Au soutien de ses demandes, Mme [P] conclut tout d'abord à la prescription de l'action en responsabilité au motif que le dommage principal dont se prévaut la SAIEM [Localité 3] habitat est le refus de procéder à l'enlèvement des encombrants. Or, ce dommage s'est manifesté bien avant le délai de 5 ans, ou 3 ans, qui a précédé l'assignation.

Elle conteste l'argument selon lequel l'obligation du locataire présente un caractère continu, soulignant que l'action qui doit être intentée par le titulaire du droit à compter du moment où il « a connu ou aurait dû connaître les faits lui permettant d'exercer ce droit .

Elle conclut ensuite au rejet de la demande de dommages et intérêts en l'absence de démonstration de ses inexécutions contractuelles.

Elle fait valoir que la SAIEM [Localité 3] habitat n'avait reçu l'autorisation que de procéder au débarrassage des détritus et désinfection de l'appartement, et non pas de déménager les affaires de Madame [P], que cette procédure ne peut donc donner lieu à indemnisation.

# Consigne A
Transcrivez à l'identique un passage du texte sur le litige locatif : partez des mots « Elle conclut ensuite » et arrêtez-vous après « lieu à indemnisation. ».
# Consigne B
Veuillez prolonger le texte sur le litige locatif en enchaînant sur sa dernière phrase.
Les lignes qui suivent constituent un matériau distinct du texte sur le litige locatif.

# Extrait de données
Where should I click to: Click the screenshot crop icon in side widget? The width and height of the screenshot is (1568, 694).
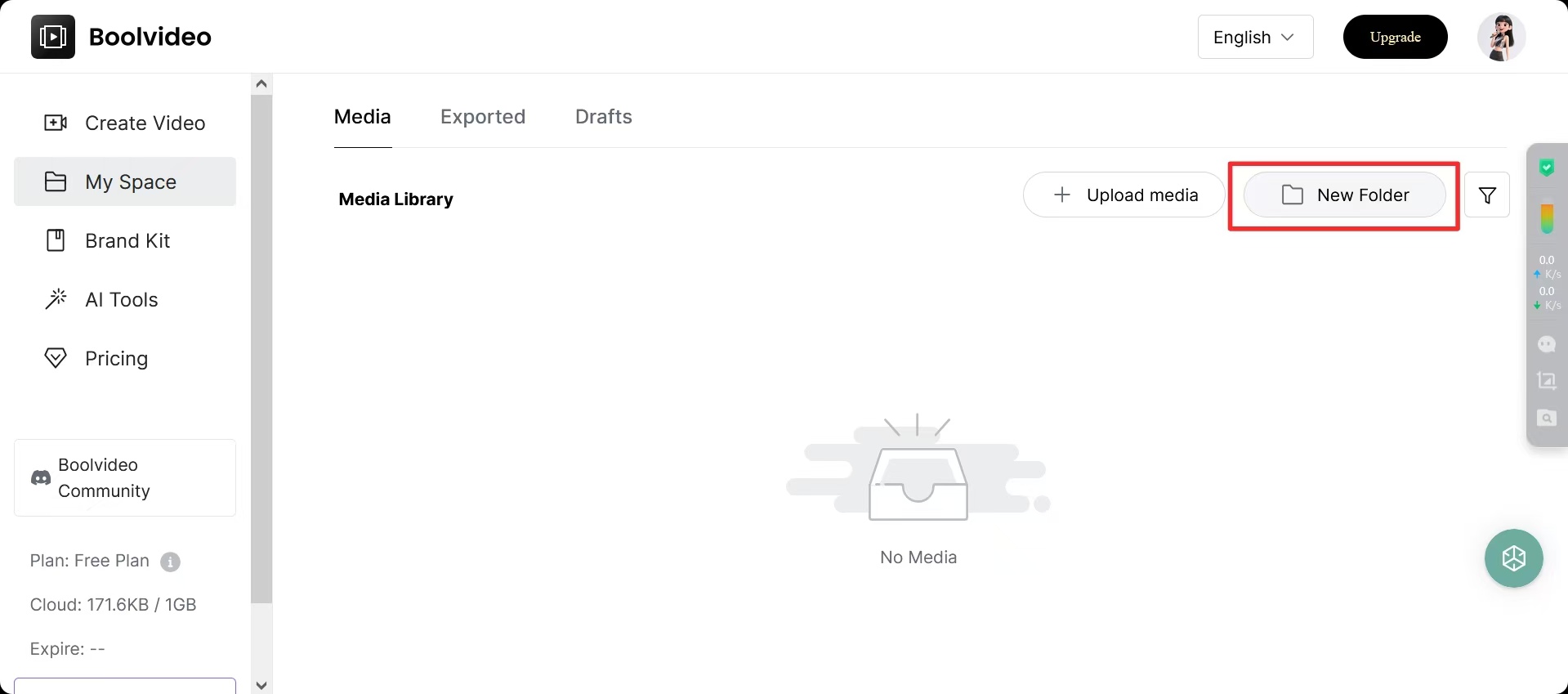[1546, 381]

# Votre réponse A
Elle conclut ensuite au rejet de la demande de dommages et intérêts en l'absence de démonstration de ses inexécutions contractuelles.

Elle fait valoir que la SAIEM [Localité 3] habitat n'avait reçu l'autorisation que de procéder au débarrassage des détritus et désinfection de l'appartement, et non pas de déménager les affaires de Madame [P], que cette procédure ne peut donc donner lieu à indemnisation.

# Votre réponse B
Elle estime que les problèmes qu'elle a rencontrés revêtent les caractères de la force majeure, puisqu'il n'est pas contesté qu'un dégât des eaux usées s'est produit en octobre 2016, et que celui-ci n'est pas de son fait.

Elle conclut au rejet de la demande de résiliation du bail au motif que c'est surtout le dégât des eaux d'octobre 2016, dans lequel elle n'a aucune responsabilité, qui a engendré la situation actuelle et non l'état d'encombrement de l'appartement. Elle réfute avoir empêché l'accès de son logement aux entreprises, énonçant que ce sont au contraire ces dernières qui ont refusé d'intervenir, et souligne qu'elle est à jour du règlement de ses loyers

A titre reconventionnel, elle fait état de ses différents préjudices.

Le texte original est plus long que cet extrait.